> _Stored data_:
○ ○ ○ ○ ○

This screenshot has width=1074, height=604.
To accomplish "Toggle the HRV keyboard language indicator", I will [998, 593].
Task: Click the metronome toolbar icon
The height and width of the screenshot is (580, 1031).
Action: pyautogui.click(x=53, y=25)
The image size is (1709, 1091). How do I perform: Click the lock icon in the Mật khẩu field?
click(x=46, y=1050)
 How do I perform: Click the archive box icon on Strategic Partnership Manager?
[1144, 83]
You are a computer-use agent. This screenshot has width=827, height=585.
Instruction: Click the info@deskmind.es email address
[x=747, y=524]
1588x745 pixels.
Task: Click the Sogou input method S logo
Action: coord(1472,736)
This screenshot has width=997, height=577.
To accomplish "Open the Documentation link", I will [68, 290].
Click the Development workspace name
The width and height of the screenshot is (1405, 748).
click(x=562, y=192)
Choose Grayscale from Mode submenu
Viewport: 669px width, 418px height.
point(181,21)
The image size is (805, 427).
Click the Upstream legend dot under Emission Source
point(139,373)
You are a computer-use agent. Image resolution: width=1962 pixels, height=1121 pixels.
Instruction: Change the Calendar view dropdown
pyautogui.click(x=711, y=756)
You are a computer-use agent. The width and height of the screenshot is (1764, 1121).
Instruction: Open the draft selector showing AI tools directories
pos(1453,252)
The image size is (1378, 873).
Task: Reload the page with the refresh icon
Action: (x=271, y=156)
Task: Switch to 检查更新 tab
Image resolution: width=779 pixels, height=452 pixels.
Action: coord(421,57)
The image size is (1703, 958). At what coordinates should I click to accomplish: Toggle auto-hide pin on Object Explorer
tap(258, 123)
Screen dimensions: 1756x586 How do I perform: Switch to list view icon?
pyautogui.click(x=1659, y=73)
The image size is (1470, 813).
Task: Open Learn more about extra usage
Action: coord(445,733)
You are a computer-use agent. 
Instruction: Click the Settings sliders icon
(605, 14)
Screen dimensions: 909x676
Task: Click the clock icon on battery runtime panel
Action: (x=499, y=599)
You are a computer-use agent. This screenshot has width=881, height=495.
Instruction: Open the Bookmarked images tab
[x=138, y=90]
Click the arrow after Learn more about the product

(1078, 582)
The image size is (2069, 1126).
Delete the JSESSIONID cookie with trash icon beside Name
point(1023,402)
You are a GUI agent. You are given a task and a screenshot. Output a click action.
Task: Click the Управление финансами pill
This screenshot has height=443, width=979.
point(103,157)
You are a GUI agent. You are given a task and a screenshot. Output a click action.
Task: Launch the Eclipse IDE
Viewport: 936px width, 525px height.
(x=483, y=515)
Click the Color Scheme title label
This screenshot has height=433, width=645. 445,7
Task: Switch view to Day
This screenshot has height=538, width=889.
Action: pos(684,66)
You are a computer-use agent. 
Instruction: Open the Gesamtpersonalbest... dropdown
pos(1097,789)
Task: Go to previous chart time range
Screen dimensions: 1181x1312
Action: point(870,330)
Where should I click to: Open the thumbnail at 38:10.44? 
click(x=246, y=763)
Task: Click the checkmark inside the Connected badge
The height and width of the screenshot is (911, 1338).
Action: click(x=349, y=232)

○ ○ ○ ○ ○

> _TRY IT_:
All that is needed is the line containing "The image size is (2069, 1126)." and each line after it to the end of the data above, set down exactly.

> _EXERCISE RESPONSE_:
The image size is (2069, 1126).
Delete the JSESSIONID cookie with trash icon beside Name
point(1023,402)
You are a GUI agent. You are given a task and a screenshot. Output a click action.
Task: Click the Управление финансами pill
This screenshot has height=443, width=979.
point(103,157)
You are a GUI agent. You are given a task and a screenshot. Output a click action.
Task: Launch the Eclipse IDE
Viewport: 936px width, 525px height.
(x=483, y=515)
Click the Color Scheme title label
This screenshot has height=433, width=645. 445,7
Task: Switch view to Day
This screenshot has height=538, width=889.
Action: pos(684,66)
You are a computer-use agent. 
Instruction: Open the Gesamtpersonalbest... dropdown
pos(1097,789)
Task: Go to previous chart time range
Screen dimensions: 1181x1312
Action: point(870,330)
Where should I click to: Open the thumbnail at 38:10.44? 
click(x=246, y=763)
Task: Click the checkmark inside the Connected badge
The height and width of the screenshot is (911, 1338).
Action: click(x=349, y=232)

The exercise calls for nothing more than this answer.